Entries from a dataset

----

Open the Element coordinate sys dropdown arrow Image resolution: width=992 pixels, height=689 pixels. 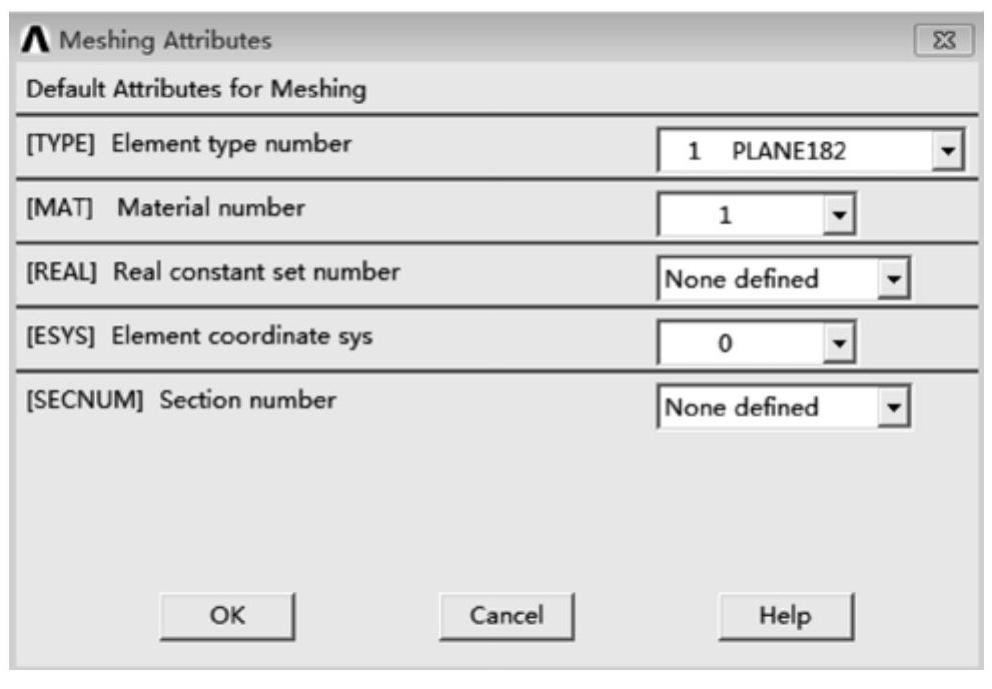(x=840, y=343)
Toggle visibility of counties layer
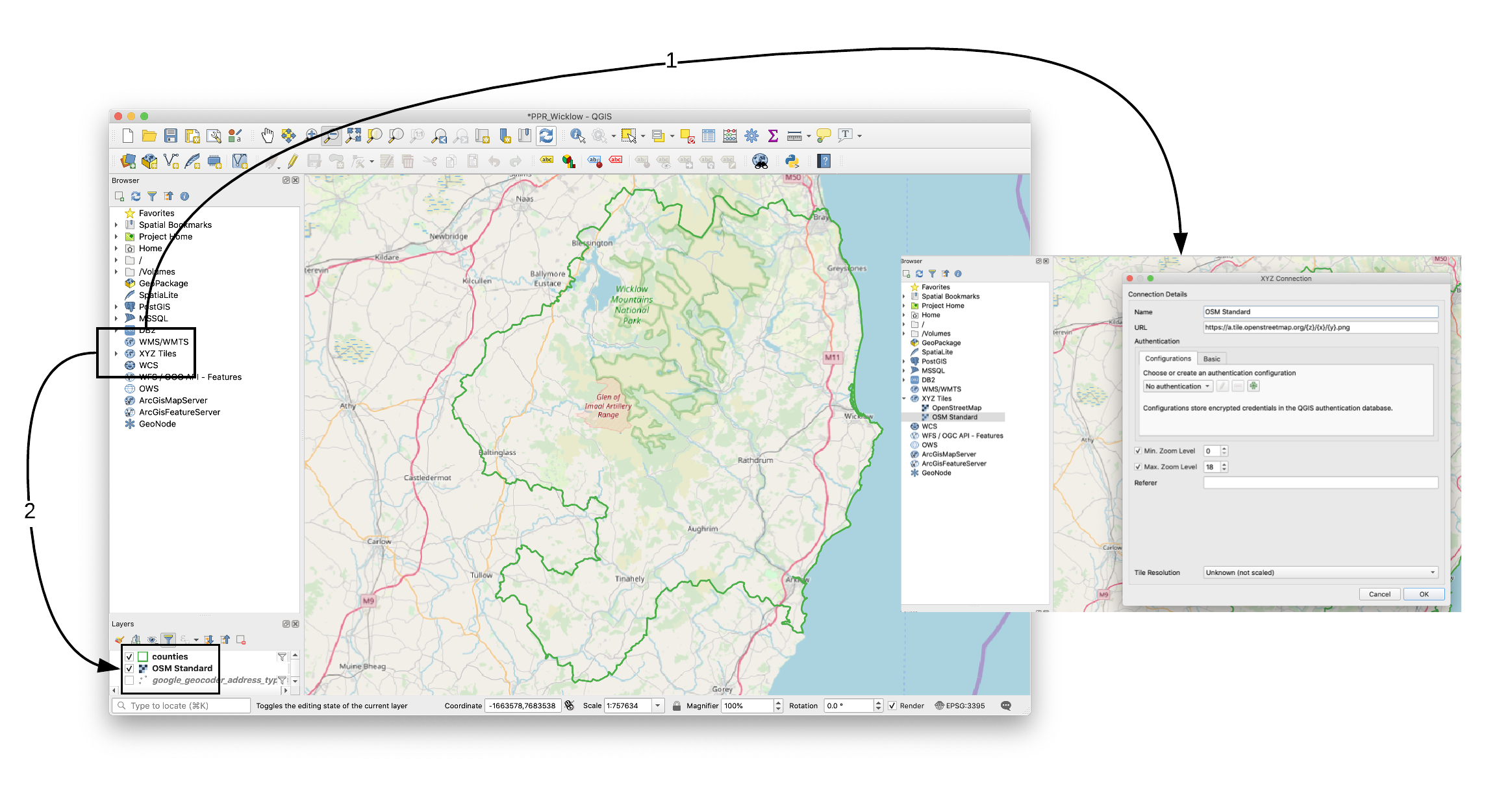 coord(129,657)
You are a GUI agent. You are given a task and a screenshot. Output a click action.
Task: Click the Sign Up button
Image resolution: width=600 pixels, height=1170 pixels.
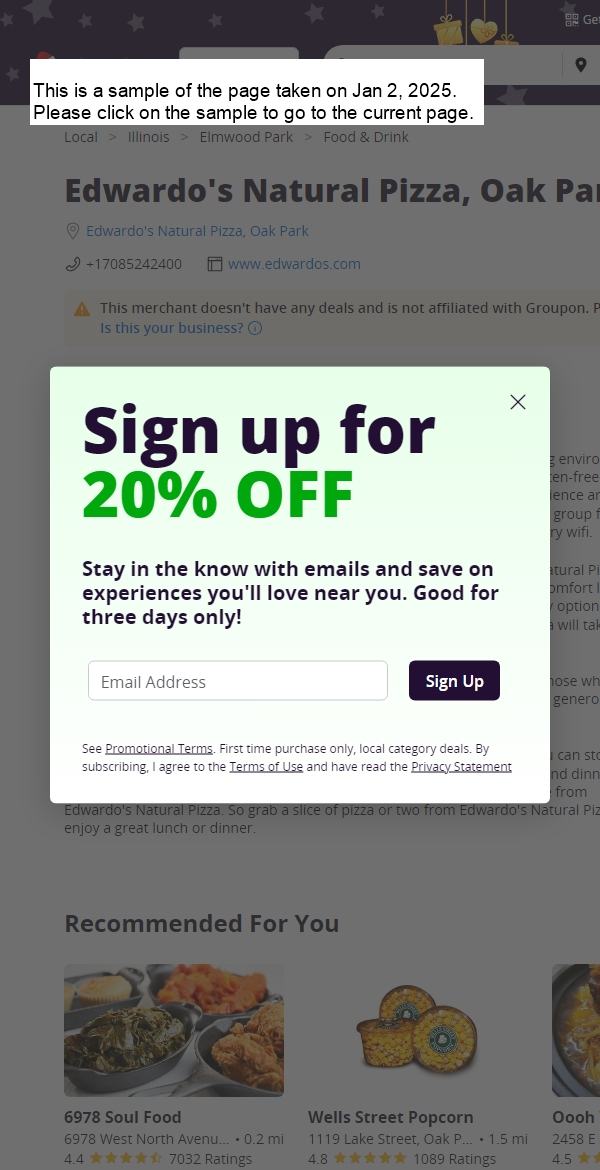point(454,681)
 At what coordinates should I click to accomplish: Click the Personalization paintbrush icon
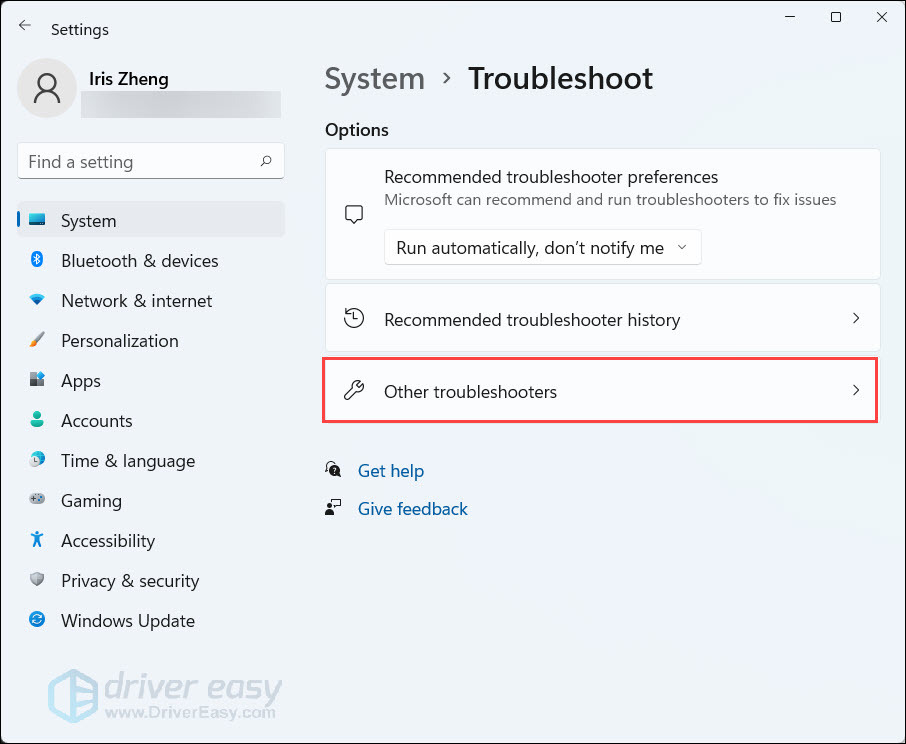pos(37,340)
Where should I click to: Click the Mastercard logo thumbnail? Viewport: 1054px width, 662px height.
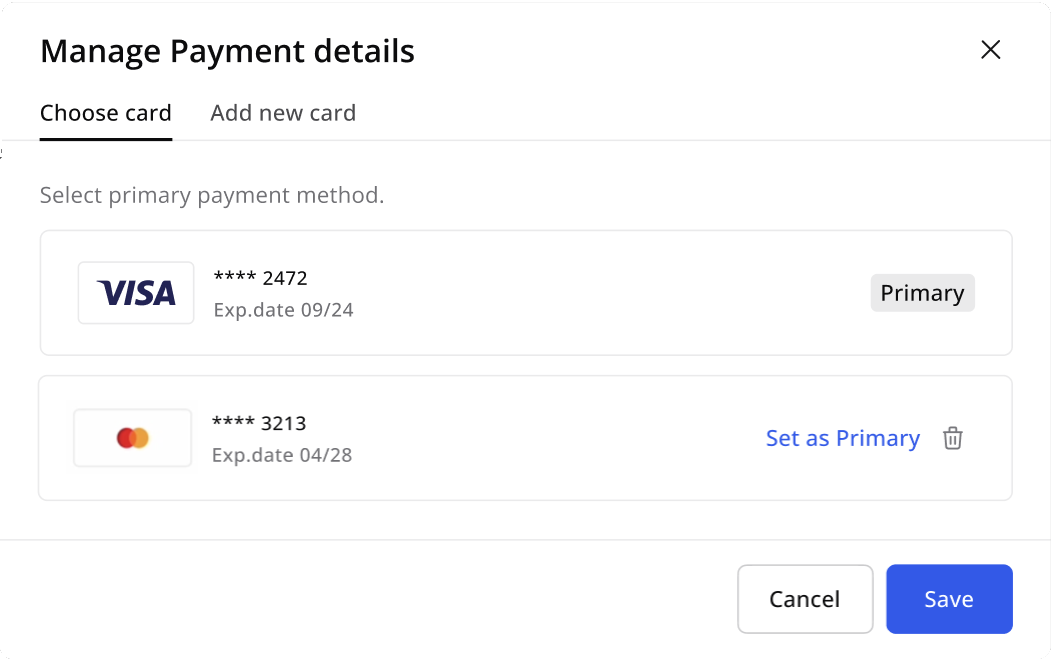pos(132,438)
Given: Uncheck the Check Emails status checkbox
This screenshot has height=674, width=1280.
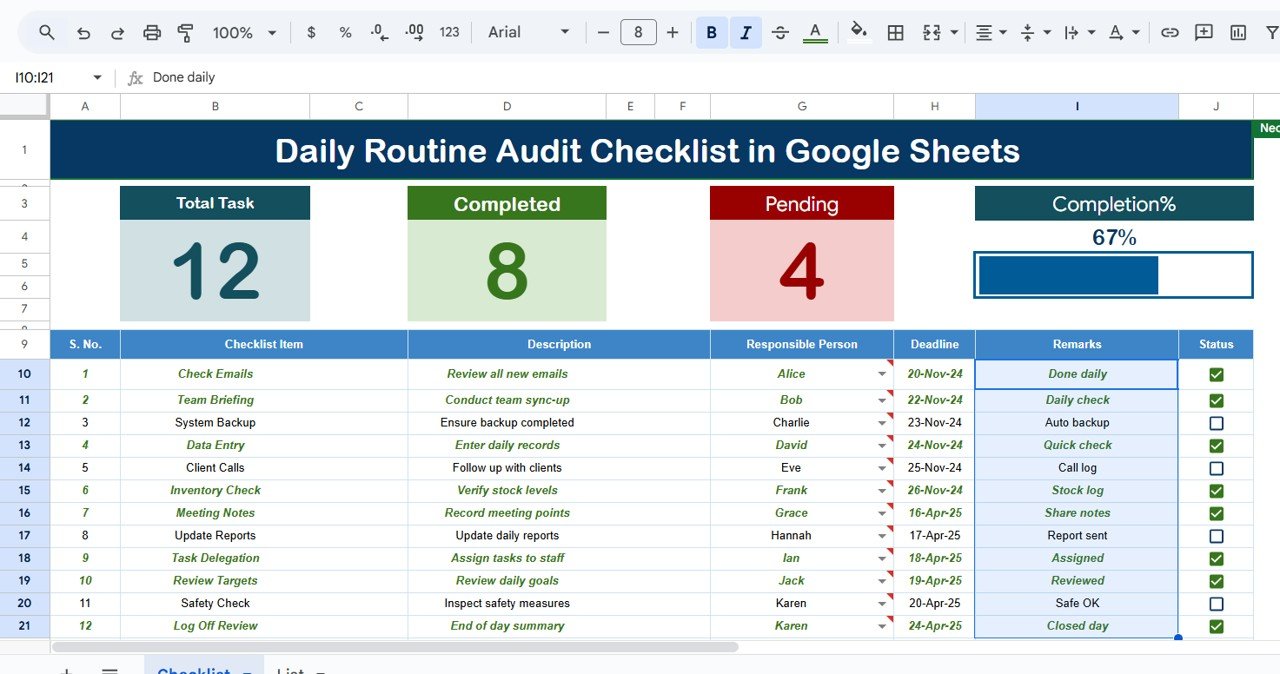Looking at the screenshot, I should (1216, 375).
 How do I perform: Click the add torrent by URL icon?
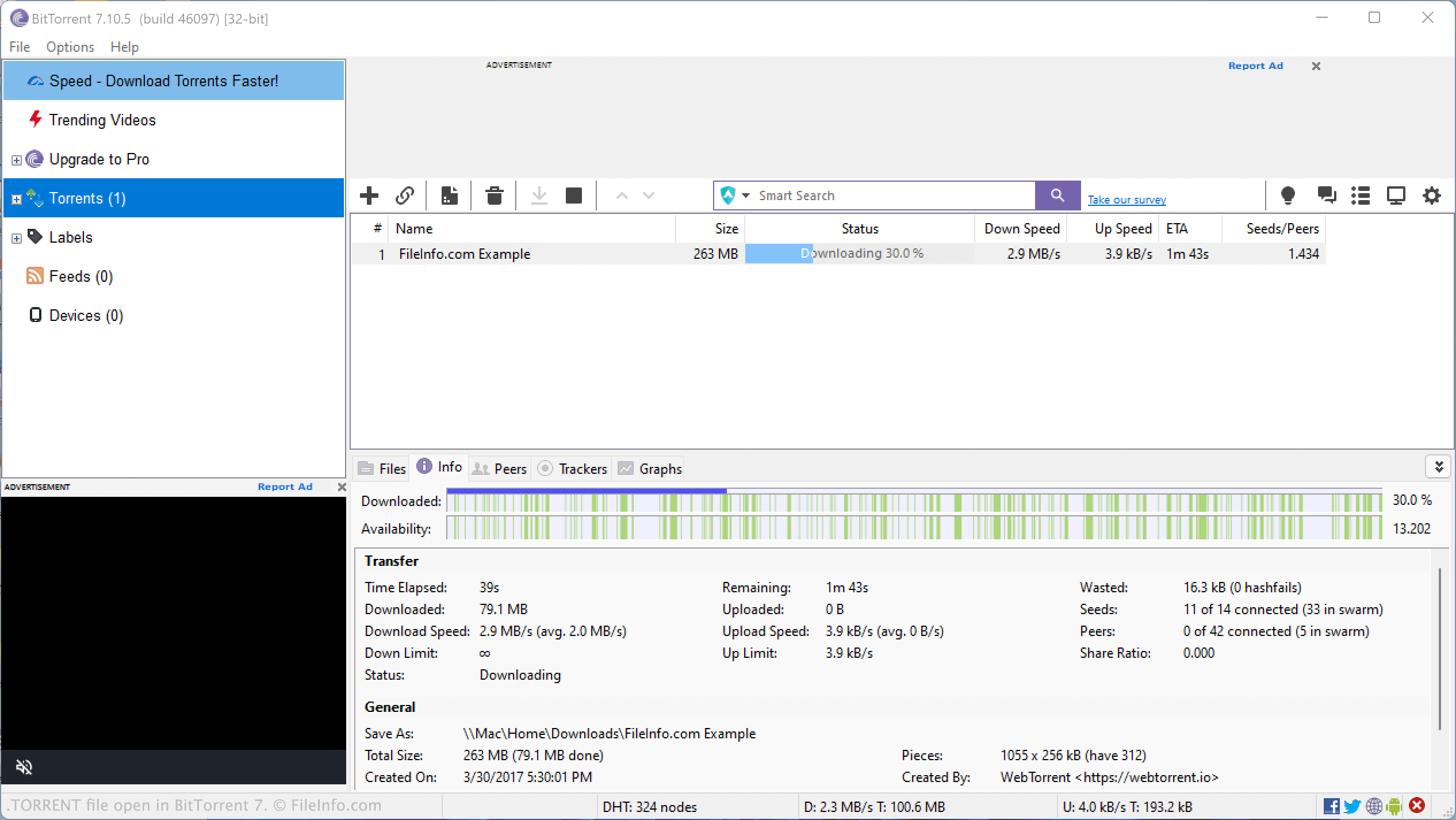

----

◆ PROBLEM REQUIREMENTS ◆
Arrange the data as a Markdown table with the columns "Row" and "Data line," covering only the lines from the one containing "You are a GUI" through the end of the data, both ends included. Skip blank lines and leave the pictures out.

◆ WRITTEN ANSWER ◆
| Row | Data line |
|---|---|
| 1 | You are a GUI agent. You are given a task and a screenshot. Output a click action. |
| 2 | Task: Click the Sign Up button |
| 3 | Image resolution: width=600 pixels, height=1170 pixels. |
| 4 | point(454,681) |
| 5 |  At what coordinates should I click to accomplish: Click the Personalization paintbrush icon |
| 6 | pos(37,340) |
| 7 | Where should I click to: Click the Mastercard logo thumbnail? Viewport: 1054px width, 662px height. |
| 8 | pos(132,438) |
| 9 | Given: Uncheck the Check Emails status checkbox |
| 10 | This screenshot has height=674, width=1280. |
| 11 | Looking at the screenshot, I should (1216, 375). |
| 12 |  How do I perform: Click the add torrent by URL icon? |